Exercise requirements ->
Convert the records below into a numbered list with one line per item, leaving out any blank lines.

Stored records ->
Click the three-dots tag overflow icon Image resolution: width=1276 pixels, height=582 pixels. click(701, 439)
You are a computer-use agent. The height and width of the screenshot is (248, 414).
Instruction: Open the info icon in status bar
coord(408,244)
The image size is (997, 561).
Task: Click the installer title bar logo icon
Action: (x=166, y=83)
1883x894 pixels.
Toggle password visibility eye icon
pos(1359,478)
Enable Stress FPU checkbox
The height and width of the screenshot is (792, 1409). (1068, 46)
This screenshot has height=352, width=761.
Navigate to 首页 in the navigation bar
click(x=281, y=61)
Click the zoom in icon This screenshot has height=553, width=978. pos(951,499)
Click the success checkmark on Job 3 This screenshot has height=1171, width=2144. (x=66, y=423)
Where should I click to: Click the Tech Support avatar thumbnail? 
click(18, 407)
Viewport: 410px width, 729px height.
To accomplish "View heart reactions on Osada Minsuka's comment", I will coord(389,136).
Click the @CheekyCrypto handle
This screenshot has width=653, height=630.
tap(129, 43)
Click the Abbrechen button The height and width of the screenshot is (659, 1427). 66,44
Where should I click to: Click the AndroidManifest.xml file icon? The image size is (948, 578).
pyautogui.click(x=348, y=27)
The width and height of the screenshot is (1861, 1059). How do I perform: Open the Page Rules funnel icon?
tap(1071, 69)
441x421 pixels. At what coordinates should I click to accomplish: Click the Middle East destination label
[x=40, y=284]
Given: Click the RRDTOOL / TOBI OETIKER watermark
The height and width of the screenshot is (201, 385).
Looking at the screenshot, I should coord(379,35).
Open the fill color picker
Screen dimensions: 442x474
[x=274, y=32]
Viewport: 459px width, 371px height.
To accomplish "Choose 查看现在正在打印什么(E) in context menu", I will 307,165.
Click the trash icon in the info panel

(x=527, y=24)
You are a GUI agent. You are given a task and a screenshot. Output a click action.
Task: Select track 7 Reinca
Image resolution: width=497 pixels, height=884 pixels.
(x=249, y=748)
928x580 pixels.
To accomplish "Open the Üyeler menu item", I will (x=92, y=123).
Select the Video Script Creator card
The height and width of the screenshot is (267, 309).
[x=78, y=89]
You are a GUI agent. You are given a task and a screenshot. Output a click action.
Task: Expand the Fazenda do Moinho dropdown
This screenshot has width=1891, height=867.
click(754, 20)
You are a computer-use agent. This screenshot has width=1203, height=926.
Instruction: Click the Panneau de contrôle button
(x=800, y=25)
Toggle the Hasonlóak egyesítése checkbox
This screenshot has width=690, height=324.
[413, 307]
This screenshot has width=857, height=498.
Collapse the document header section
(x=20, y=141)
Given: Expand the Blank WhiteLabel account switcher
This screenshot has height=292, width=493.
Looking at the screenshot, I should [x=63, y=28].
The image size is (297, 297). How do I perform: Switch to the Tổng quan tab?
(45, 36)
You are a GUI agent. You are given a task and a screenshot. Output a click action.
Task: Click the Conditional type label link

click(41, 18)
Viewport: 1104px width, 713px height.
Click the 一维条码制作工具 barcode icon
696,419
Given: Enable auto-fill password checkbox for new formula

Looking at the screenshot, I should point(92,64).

Answer for this exercise ->
1. Click the three-dots tag overflow icon Image resolution: width=1276 pixels, height=582 pixels. click(701, 439)
2. You are a computer-use agent. The height and width of the screenshot is (248, 414).
3. Instruction: Open the info icon in status bar
4. coord(408,244)
5. The image size is (997, 561).
6. Task: Click the installer title bar logo icon
7. Action: (x=166, y=83)
8. 1883x894 pixels.
9. Toggle password visibility eye icon
10. pos(1359,478)
11. Enable Stress FPU checkbox
12. The height and width of the screenshot is (792, 1409). (1068, 46)
13. This screenshot has height=352, width=761.
14. Navigate to 首页 in the navigation bar
15. click(x=281, y=61)
16. Click the zoom in icon This screenshot has height=553, width=978. pos(951,499)
17. Click the success checkmark on Job 3 This screenshot has height=1171, width=2144. (x=66, y=423)
18. Where should I click to: Click the Tech Support avatar thumbnail? 
19. click(18, 407)
20. Viewport: 410px width, 729px height.
21. To accomplish "View heart reactions on Osada Minsuka's comment", I will coord(389,136).
22. Click the @CheekyCrypto handle
23. This screenshot has width=653, height=630.
24. tap(129, 43)
25. Click the Abbrechen button The height and width of the screenshot is (659, 1427). 66,44
26. Where should I click to: Click the AndroidManifest.xml file icon? The image size is (948, 578).
27. pyautogui.click(x=348, y=27)
28. The width and height of the screenshot is (1861, 1059). How do I perform: Open the Page Rules funnel icon?
29. tap(1071, 69)
30. 441x421 pixels. At what coordinates should I click to accomplish: Click the Middle East destination label
31. [x=40, y=284]
32. Given: Click the RRDTOOL / TOBI OETIKER watermark
33. The height and width of the screenshot is (201, 385).
34. Looking at the screenshot, I should coord(379,35).
35. Open the fill color picker
36. Screen dimensions: 442x474
37. [x=274, y=32]
38. Viewport: 459px width, 371px height.
39. To accomplish "Choose 查看现在正在打印什么(E) in context menu", I will 307,165.
40. Click the trash icon in the info panel
41. (x=527, y=24)
42. You are a GUI agent. You are given a task and a screenshot. Output a click action.
43. Task: Select track 7 Reinca
44. Image resolution: width=497 pixels, height=884 pixels.
45. (x=249, y=748)
46. 928x580 pixels.
47. To accomplish "Open the Üyeler menu item", I will (x=92, y=123).
48. Select the Video Script Creator card
49. The height and width of the screenshot is (267, 309).
50. [x=78, y=89]
51. You are a GUI agent. You are given a task and a screenshot. Output a click action.
52. Task: Expand the Fazenda do Moinho dropdown
53. This screenshot has width=1891, height=867.
54. click(754, 20)
55. You are a computer-use agent. This screenshot has width=1203, height=926.
56. Instruction: Click the Panneau de contrôle button
57. (x=800, y=25)
58. Toggle the Hasonlóak egyesítése checkbox
59. This screenshot has width=690, height=324.
60. [413, 307]
61. This screenshot has width=857, height=498.
62. Collapse the document header section
63. (x=20, y=141)
64. Given: Expand the Blank WhiteLabel account switcher
65. This screenshot has height=292, width=493.
66. Looking at the screenshot, I should [x=63, y=28].
67. The image size is (297, 297). How do I perform: Switch to the Tổng quan tab?
68. (45, 36)
69. You are a GUI agent. You are given a task and a screenshot. Output a click action.
70. Task: Click the Conditional type label link
71. click(41, 18)
72. Viewport: 1104px width, 713px height.
73. Click the 一维条码制作工具 barcode icon
74. 696,419
75. Given: Enable auto-fill password checkbox for new formula
76. Looking at the screenshot, I should point(92,64).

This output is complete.